Do we now understand you can’t multitask?

February 28th, 2017

The drama of the 89th Annual Academy Awards was not due to the actors or motion pictures being honored. The drama occurred as a result of a blunder caused by the accounting firm of PriceWaterhouseCooper. Accounting firms are not normally known for drama.

Brian Cullinan, one of the two PriceWaterhouseCoopers partners who handled the Oscar envelopes on Sunday night, was tweeting photos from backstage minutes before he handed Warren Beatty the wrong Best Picture envelope.

Multitasking caused this error. Multitasking simply doesn’t work; it just isn’t possible to do two things at once.

The most incredible part was when the accountant jumps up and says, ‘He (presenter Warren Beatty) took the wrong envelope!’ and goes running onstage.”

He took the wrong envelope? Nope. You gave him the wrong envelope.

Now, imagine all the times children need their parents attention. Parents are so often on their phones, children feel less important than the Snapchat stories parents are creating, text messages they are sending, or Facebook posts. It has become such an epidemic that a nursery school post asking parents to pay attention to their kids went viral.

What the incident at the Academy Awards demonstrated was that sometimes the effect of our inability to multitask is immediate.

What we won’t know for some time is the impact multitasking has on our children. If Cat Stevens’s lyrics hold true as written in Cat’s in the Cradle, then I’m gonna’ be like you dad, you know I’m gonna’ be like you.

Finally, how do we define irony? While mentally composing this blog post, I got on the wrong train.

 

Tina Nocera, Founder

Parental Wisdom®

The value in finding a common enemy

January 29th, 2017

To me… it appears that there have been differences of opinion and party differences, from the first establishment of government to the present day, and on the same question which now divides our own country; that these will continue through all future time; that every one takes his side in favor of the many, or of the few, according to his constitution, and the circumstances in which he is placed. – Thomas Jefferson

Action

This is a call to action to move from divisiveness to finding common ground, which can be achieved by addressing common societal enemies.

Background

A few disparate events in my life highlight the challenges we have listening to each other.

  • My six-month old grandson Matthew was ‘talking’ to me in baby babble. I had no way to understand what he was saying but nevertheless I listened because it was obvious what he had to say was quite important.
  • My daughter Noelle’s wedding was exactly one month before the Presidential election. We strongly discouraged political conversation.
  • We had a Thanksgiving rule at our house. At the dinner table, phones and politics were not allowed. It was a lovely dinner!
  • I have good friends that attended the Inauguration on January 20th, and I have good friends that attended marches on January 21st.

We are not able to communicate with each other because we have vastly differing points of view and refuse to listen to each other. We gravitate to those with the same point of view, but don’t engage in conversation with those who don’t see things the same way. With a few notable exceptions, such as Hitler and Osama bin Laden, people are rarely pure evil.

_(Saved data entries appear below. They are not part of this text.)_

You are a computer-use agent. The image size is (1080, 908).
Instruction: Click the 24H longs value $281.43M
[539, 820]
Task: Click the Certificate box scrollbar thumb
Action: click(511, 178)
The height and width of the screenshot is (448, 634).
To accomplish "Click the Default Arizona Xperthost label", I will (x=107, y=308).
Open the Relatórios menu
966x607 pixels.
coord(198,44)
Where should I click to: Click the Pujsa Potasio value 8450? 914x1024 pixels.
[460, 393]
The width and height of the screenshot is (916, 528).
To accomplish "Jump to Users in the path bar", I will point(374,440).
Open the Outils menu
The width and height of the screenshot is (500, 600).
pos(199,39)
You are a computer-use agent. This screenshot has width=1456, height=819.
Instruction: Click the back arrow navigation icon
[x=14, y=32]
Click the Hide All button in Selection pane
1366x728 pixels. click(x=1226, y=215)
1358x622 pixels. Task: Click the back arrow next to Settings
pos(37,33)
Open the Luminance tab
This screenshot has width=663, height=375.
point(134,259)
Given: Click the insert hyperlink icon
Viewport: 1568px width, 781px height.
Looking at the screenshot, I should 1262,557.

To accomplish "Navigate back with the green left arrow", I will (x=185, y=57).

Yet when there is a crisis, such as a multi vehicle car wreck, we don’t ask about political affiliation, but immediately jump in to help. People are amazed at their strength and ability to work together.

It is that thinking that we need now to creatively solve distinct and different problems to demonstrate how we can work together by starting with things we agree on. By engaging in real conversation, you know the kind where one person is talking and the other is really listening…we can create persuasive arguments.

Here is one to get us started; there is a crisis in quality childcare for many working parents, isolation for many elders, and college costs so high that it is impossible for students to even consider college.

What if we combined the challenges of those groups, and found solutions so they could help each other?

Closing

If you’ve got a better idea how to fix this, I’m listening.